Très récemment (janvier 2002), le cas a été rapporté de 5 individus qui seraient des hybrides naturels entre N. antarctica (caduc) et N. dombeyi (persistant). Ils ont été observés au sein de deux peuplements différents, dans le parc naturel de Nahuel Huapi en Argentine. Les feuilles présentes sur les pousses jeunes ou courtes rappellent celles de N. antarctica tandis que celles situées à l'extrémité des rameaux sont ovales allongées comme celles de N. dombeyi. De plus, une grande partie du feuillage reste sur l'arbre à la fin de l'hiver : les feuilles des rameaux courts ou situées au départ des rameaux ont une couleur jaune à rouge, tandis que les feuilles de l'extrémité des rameaux restent vertes.
Voir la page originale (en anglais) :
http://www.southernconnection.org.au/january-2002/research_news.html

En Australie
Pas d'hybride. N. moorei et N. cunninghamii, proches taxonomiquement, vivent dans des aires géographiques naturellement éloignées de milliers de kilomètres.

En Nouvelle-Zélande
L'hybridation est très commune dans les hêtraies néo-zélandaises entre les trois espèces du sous-genre Fuscospora. N. fusca et N. truncata, très proches, se croisent fréquemment et donnent naissance à toutes une série d'individus intermédiaires, tandis que N. solanderi, déjà variable à l'intérieur de l'espèce même (cline), s'hybride indifféremment avec N. fusca ou N. truncata. Les descendants sont interféconds. De ce mélange génétique à grande échelle découle une grande variabilité de la forme du feuillage. De nombreuses formes intermédiaires étaient autrefois désignées comme des espèces types par les botanistes (exemples N. apiculata ou N. blairii). Ces appellations sont aujourd'hui désuètes et seules trois espèces sont reconnues.

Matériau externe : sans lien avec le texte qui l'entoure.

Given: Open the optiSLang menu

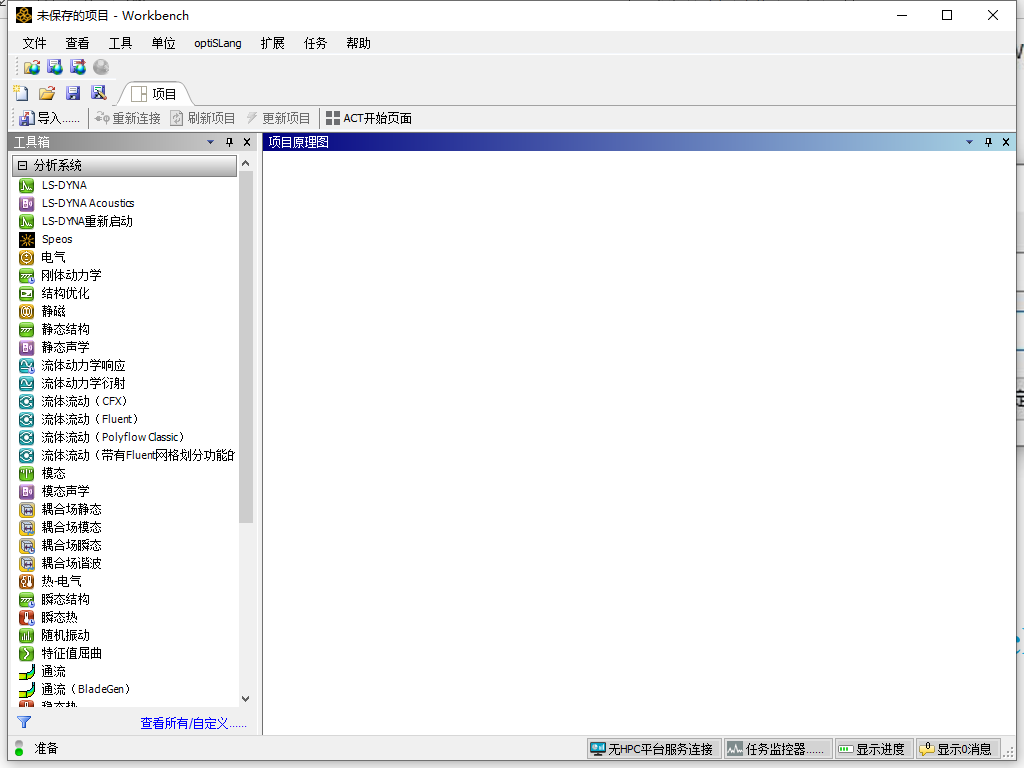Looking at the screenshot, I should (217, 43).
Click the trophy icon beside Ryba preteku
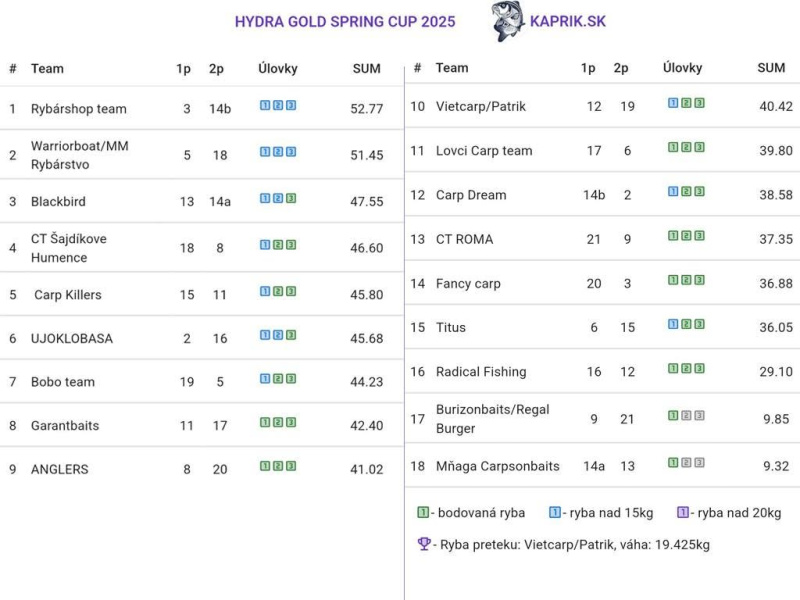Viewport: 800px width, 600px height. 423,544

En Nouvelle-Guinée et en Nouvelle-Calédonie
Moins explorées, moins étudiées et donc moins connues, les hêtraies néo-calédoniennes et surtout néo-guinéennes abritent pourtant des hybrides, puisque des échantillons intermédiaires et apparemment stériles y ont été récoltés. Le phénomène est donc reconnu, mais son ampleur est totalement inconnue et les espèces impliquées dans l'hybridation à peine mieux.                               

Hybride artificiel
Il semble qu'il existe un cas d'hybridation artificielle. Le livre "Southern Beeches" d'A.L. Poole le mentionne en 1987. Il s'agirait d'un croisement spontané entre deux espèces du sous-genre Lophozonia plantées côte à côte dans le sud de l'Angleterre. Ces deux espèces sont N. menziesii (de Nouvelle-Zélande) et N. obliqua (du Chili). Ce croisement, s'il est bien réel, est vraiment surprenant dans la mesure où ces deux espèces sont séparées par 60 millions d'années au moins. Le livre "Ecology and Biogeography of Nothofagus forests" reprend l'information en 1996, ce qui semble indiquer que le croisement est avéré. Malheureusement, je n'ai rien pu trouver dans la littérature concernant la description botanique de cet hybride dont le feuillage doit être bien particulier, étant donné que les feuilles de N. menziesii sont très petites, orbiculaires et strictement persistantes, alors que celles de N. obliqua sont assez grandes, longues et caduques.